**** EXTRAIT DE PAGE ****
Avec Oui Cheffe !, Georgiana Viou et Olivier Montels signent un livre dense qui nous décrit l’envers du décor. Loin des paillettes et de l’apparente facilité véhiculée par les médias, le parcours de Georgiana, née à Cotonou, au Bénin, est exemplaire. Remise en question, obstination, vie affective et familiale, Oui Cheffe ! est un ouvrage sensible qui nous raconte comment, à force de travail, une « femme noire » a montré la voie. Un régal.
Le Grand Pastis : Georgiana, n’est-ce pas encore un peu trop tôt pour écrire un livre ? C’est un bilan de fin de carrière ?
Georgiana : Ce livre, ce ne sont ni des mémoires, ni une autobiographie, enfin un peu quand même… C’est juste le récit d’un parcours précis dans ma vie, c’est un bilan de la cinquantaine. Quand j’aurai fait la seconde cinquantaine, d’autres se chargeront d’écrire l’histoire de ma vie (rires).
Le G.P. : Est-ce que Oui, Cheffe ! est un livre « règlements de comptes » ?
Georgiana : Ce n’est ni un règlement de comptes ni un ouvrage de conseils ou de développement personnel genre « pour réussir ta vie, il faut faire comme ci, comme ça »… C’est un récit, comme si vous et moi, on ne s’était pas vus depuis 10 ans et vous me demanderiez ce qui m’est arrivé pendant tout ce temps…
Le G.P. : Les avortements, les amours, 3 enfants, la fausse couche…C’était si important d’aller aussi loin dans la dans la transparence ?
Georgiana : Oui mais il y a des choses aussi que je ne dis pas. Même si dans les premières pages du livre je dis que je vais « absolument tout vous dire », je préfère taire certaines choses. Quand j’évoque par exemple les avortements, les fausses couches, c’est pour expliquer pourquoi finalement ce bébé je le garde. J’ai beau tenir au Bon Dieu mais je me suis un peu arrangé avec lui quand j’ai fait mes trois premiers avortements. Et puis la fausse couche, je ne l’ai pas décidée… Quand je me découvre enceinte au bout de 5 mois de grossesse, j’ai quand même un pote qui me dit : – Tu sais on va en Espagne ou en Belgique et on peut quand même l’enlever »… A un moment j’ai dit stop ; ce livre explique l’état d’esprit d’une jeune fille de 23-24 ans, cet enfant bouleversait tellement ma vie que je trouvais important d’expliquer pourquoi le garder…
« Ma vie de cuisinière s’est faite à Marseille, la cuisinière que je suis est née à Marseille. Cette ville à plein de points communs avec Cotonou, et m’a tout donné en tant que femme et en tant que cuisinière »
****
▶ [CONSIGNE]
D'après l'entretien ci-dessus, dans quelle ville et quel pays Georgiana Viou est-elle née ?
**** DONNÉES ****
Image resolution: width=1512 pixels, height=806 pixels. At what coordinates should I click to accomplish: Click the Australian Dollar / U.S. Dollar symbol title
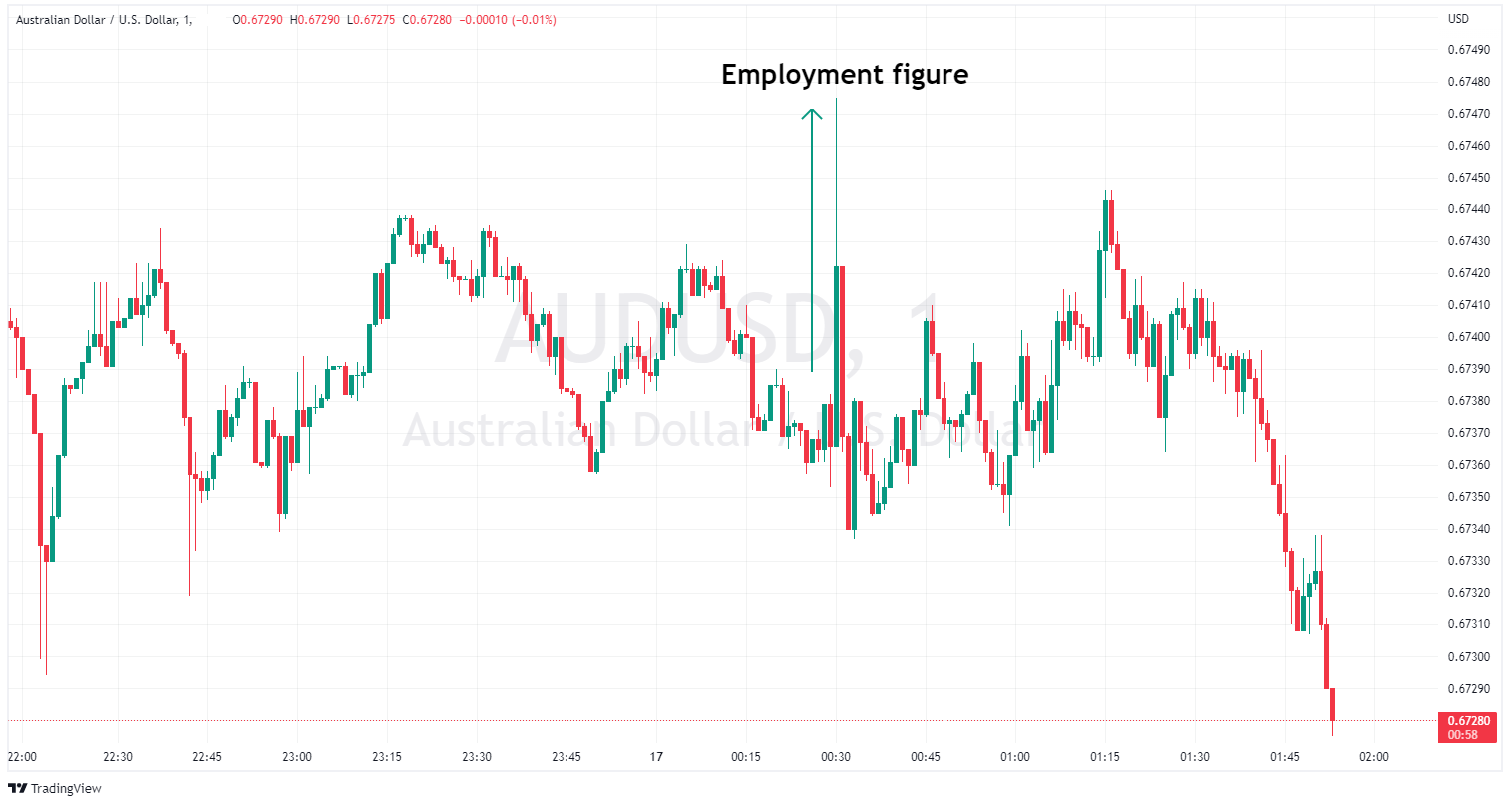(x=98, y=20)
****
▶ [RÉPONSE FINALE]
À Cotonou, au Bénin.